**PROVIDED TEXT:**
After a Pennsylvania girl took her own life on June 19, her family called out potential bullies in her obituary.
Sadie L. Riggs, 15, hanged herself June 19 after what her family described as a personal struggle. Sadie was seeking counseling and was prescribed medications to deal with her mental instabilities, according to the obituary.
In the obituary, Sadie’s family made it clear she was a troubled soul, but also pointed out that she was certainly pushed by bullies she encountered at school or elsewhere.
"For the bullies involved, please know you were effective in making her feel worthless,” read the obituary, reports Penn Live. “That is all between you and God now, but please know that it is not to late to change your ways."
The obituary also mentioned what appeared to be a complex family dynamic in Sadie's life. She lived with her aunt and her parents were separated. She is survived by seven siblings across three states.
"If you take a minute and look at Sadie's family dynamics you will see that a large percent of the people in her life were not not related to her by blood but she was sent to us by God who knew this child needed a family," it reads. It was not immediately clear how, or if, this played a role in Sadie taking her own life.

(Collected data)
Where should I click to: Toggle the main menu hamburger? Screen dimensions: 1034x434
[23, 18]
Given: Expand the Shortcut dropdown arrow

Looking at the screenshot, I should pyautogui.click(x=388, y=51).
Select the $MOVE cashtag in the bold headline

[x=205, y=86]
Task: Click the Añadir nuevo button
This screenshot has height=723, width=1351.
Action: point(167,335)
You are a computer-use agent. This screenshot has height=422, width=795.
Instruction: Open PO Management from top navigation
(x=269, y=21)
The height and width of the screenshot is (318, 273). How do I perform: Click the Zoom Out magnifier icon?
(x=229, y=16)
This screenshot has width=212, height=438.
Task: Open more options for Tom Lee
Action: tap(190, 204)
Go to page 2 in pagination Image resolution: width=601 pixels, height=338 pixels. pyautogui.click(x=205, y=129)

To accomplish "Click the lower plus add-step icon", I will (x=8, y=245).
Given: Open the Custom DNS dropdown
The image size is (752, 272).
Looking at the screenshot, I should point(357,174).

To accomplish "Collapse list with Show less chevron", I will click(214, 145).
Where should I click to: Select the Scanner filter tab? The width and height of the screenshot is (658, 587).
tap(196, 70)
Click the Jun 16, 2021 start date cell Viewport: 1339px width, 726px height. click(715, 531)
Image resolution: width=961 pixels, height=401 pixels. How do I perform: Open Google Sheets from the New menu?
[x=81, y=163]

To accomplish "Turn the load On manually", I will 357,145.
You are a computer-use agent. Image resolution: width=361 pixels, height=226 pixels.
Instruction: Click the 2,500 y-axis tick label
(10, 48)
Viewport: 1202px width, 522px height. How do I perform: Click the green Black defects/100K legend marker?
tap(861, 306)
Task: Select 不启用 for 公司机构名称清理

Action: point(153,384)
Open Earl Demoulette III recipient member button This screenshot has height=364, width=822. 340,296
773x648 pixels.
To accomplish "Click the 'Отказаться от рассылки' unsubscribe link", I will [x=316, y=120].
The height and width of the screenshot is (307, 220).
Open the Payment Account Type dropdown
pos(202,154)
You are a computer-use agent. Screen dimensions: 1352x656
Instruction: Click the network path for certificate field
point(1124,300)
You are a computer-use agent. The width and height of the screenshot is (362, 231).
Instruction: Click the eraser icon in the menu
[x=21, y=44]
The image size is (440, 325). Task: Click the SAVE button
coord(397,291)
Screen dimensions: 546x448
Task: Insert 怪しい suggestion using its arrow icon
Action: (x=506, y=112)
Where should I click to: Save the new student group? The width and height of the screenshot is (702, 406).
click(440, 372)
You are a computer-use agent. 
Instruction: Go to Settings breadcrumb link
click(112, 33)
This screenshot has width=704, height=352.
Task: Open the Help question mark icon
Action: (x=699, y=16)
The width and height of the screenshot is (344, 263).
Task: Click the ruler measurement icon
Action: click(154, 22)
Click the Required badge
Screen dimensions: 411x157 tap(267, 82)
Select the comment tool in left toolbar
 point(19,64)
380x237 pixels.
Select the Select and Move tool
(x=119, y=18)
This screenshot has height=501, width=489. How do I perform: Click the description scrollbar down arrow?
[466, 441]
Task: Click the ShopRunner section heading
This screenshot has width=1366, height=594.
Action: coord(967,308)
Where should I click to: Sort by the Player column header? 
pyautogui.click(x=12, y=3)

**QUESTIONS ON THE MATERIAL:**
A - Edit the article about Sadie Riggs, starting with "After a Pennsylvania" and going on through "school or elsewhere.", so that each "obituary" becomes "death notice".
B - According to the article about Sadie Riggs, how many siblings survive her, and across how many states?
The records are separate material, apart from the article.

**RESULTS IN ORDER:**
A -
After a Pennsylvania girl took her own life on June 19, her family called out potential bullies in her death notice.
Sadie L. Riggs, 15, hanged herself June 19 after what her family described as a personal struggle. Sadie was seeking counseling and was prescribed medications to deal with her mental instabilities, according to the death notice.
In the death notice, Sadie’s family made it clear she was a troubled soul, but also pointed out that she was certainly pushed by bullies she encountered at school or elsewhere.

B - Seven siblings across three states.